Il bilancio del week-end

E’ un bilancio positivo, quello che Davide traccia alla fine di un week-end che lo ha visto risalire in macchina dopo un lungo inverno e andare subito molto forte:

«Se penso a un anno fa, direi che abbiamo fatto passi da gigante. Il ritmo c’è. Si può sempre far meglio, ma c’è. Devo però ancora imparare alcune malizie che si acquisiscono solo con l’esperienza nelle gare su ovale. Gli americani sono spietati nel traffico: all’ultimo giro eravamo in quattro affiancati e devo imparare da logo a gestire al meglio queste situazioni, approfittandone invece di subirle. Dopo un anno di purgatorio, sto tornando in posizioni più vicine a quelle a cui ero abituato e mi viene un sorriso di soddisfazione.» 

«Qui non bisogna essere solo bravi, bisogna essere perfetti e io ancora perfetto non lo sono, ma ho messo un altro mattone nella costruzione di questa nuova avventura.
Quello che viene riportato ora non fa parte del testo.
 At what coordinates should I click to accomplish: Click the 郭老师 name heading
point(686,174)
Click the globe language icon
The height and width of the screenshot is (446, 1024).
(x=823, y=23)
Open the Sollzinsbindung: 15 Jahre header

Tra pochi giorni si torna in pista con la Chevrolet Impala O.P.M./Biancko/Siri/Roven #11 del Lee Fauk Racing per continuare a  costruire qualcosa di più grande!»

I prossimi appuntamenti

Il programma di Davide Amaduzzi ha subito una variazione negli ultimi giorni e prevede appuntamenti ancora più fitti per questa settimana, tra cui l’impegno in un test con la Super Late Model del team RPM Racing al Bullring di Las Vegas nella giornata di mercoledì. Amaduzzi poi tornerà in North Carolina per un test con il Lee Faulk Racing, previsto per venerdì, a cui farà seguito, sabato 23 marzo, la partecipazione alla gara della UARA-STARS (United Auto Racing Association) riservata alle Late Models, che si svolgerà all’Hickory Motor Speedway sulla distanza di ben 150 giri.